Background: In many healthcare contexts, evidence exists that patients who participate in research protocols (PRP) significantly differ from nonparticipants. These differences may affect the external validity of study findings, reflect access to care, and potentially explain sources of difference in patient outcomes. There is no comprehensive study evaluating PRP among transplant recipients.
Methods: We evaluated the national Scientific Registry of Transplant Recipients from 2000 to 2008 for liver, kidney, heart, lung, and simultaneous pancreas/kidney transplant recipients in the United States for which PRP for immunosuppressive medications is reported at follow-up. Our primary aims were to evaluate participant characteristics, compare outcomes between participants and nonparticipants, and assess variability of PRP between centers and medications.
Results: The national proportions of PRP at 1 year by organ were kidney (8.2%), liver (2.9%), heart (5.0%), lung (2.6%), and simultaneous pancreas/kidney (2.8%). Factors associated with PRP included recipients' educational attainment, insurance, race/ethnicity, gender and age, donor age, transplant number, income, distance to center, and center volume. Graft and patient survivals were significantly higher among PRP for kidney, liver, and lung transplant recipients. PRP varied markedly between centers (range, 0%-58%) and by immunosuppressant medications.

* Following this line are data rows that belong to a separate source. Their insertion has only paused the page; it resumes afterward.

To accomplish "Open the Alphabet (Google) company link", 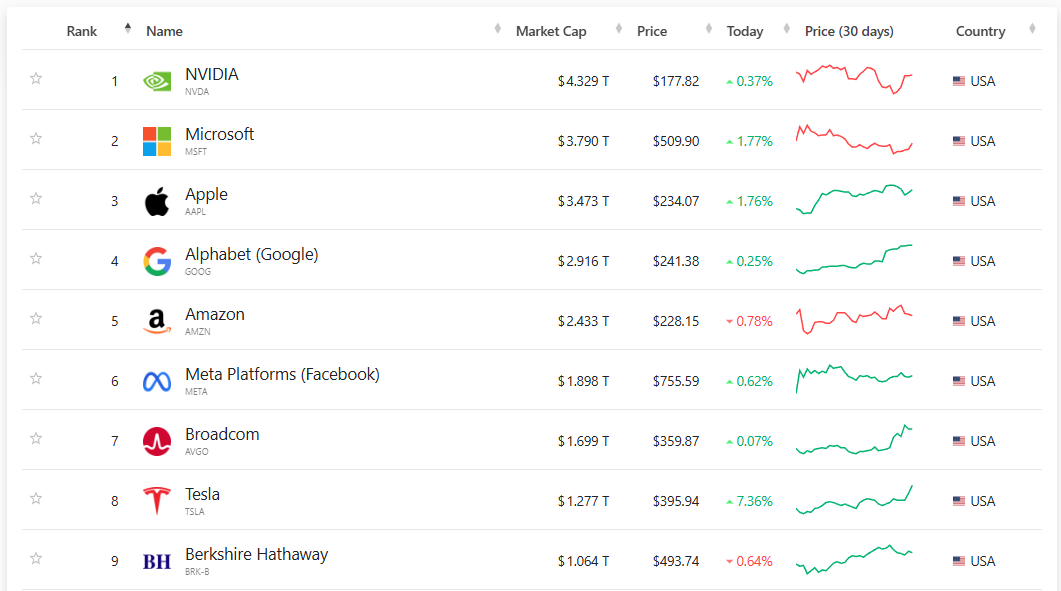I will [x=251, y=255].
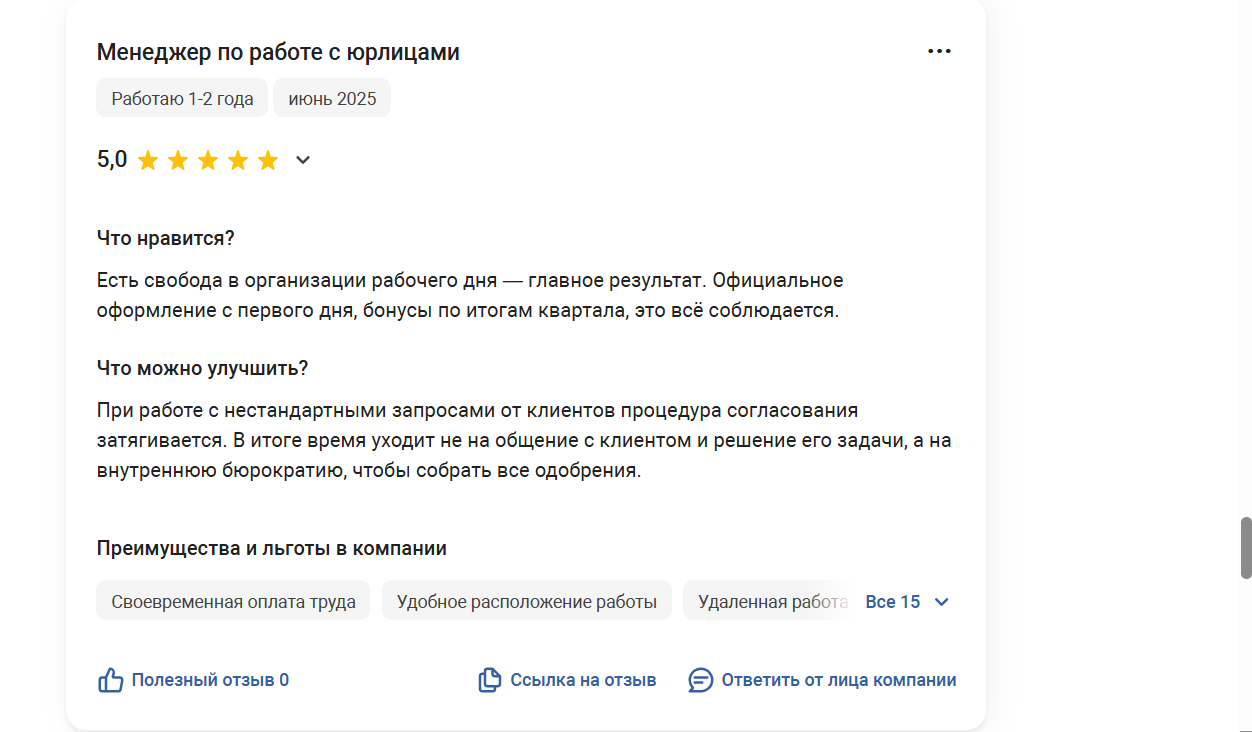Click the second rating star
Viewport: 1252px width, 732px height.
178,160
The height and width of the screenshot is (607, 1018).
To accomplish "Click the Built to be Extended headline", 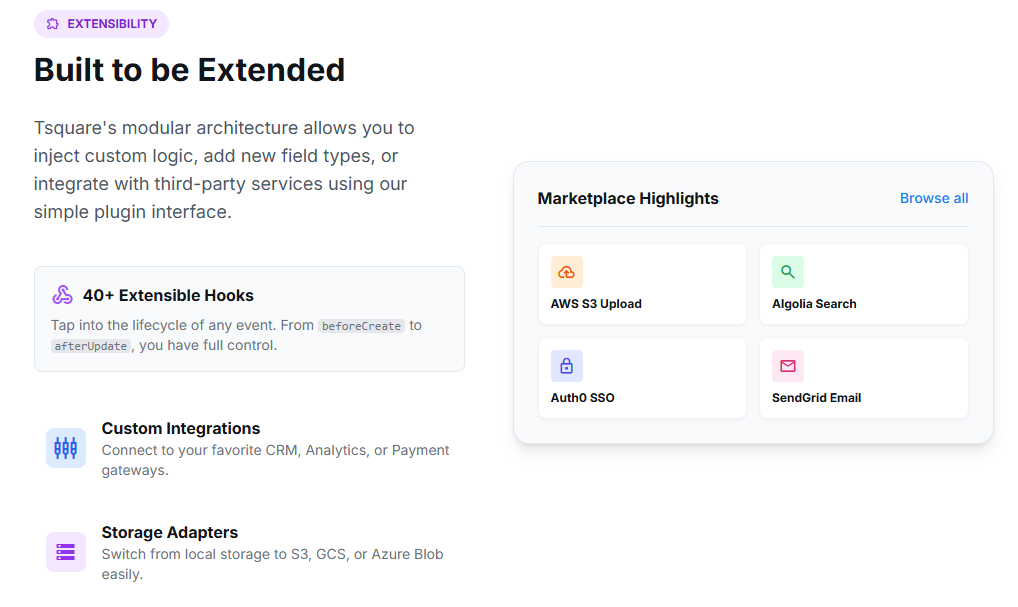I will [x=190, y=70].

Conclusions: There are systematic differences between participants and nonparticipants in research in the transplant population that may affect the external validity of research findings. Superior outcomes among participants may suggest that participation in research itself affords certain benefits. Future research evaluating the mechanisms for differential participation rates and improved survival among participants is needed.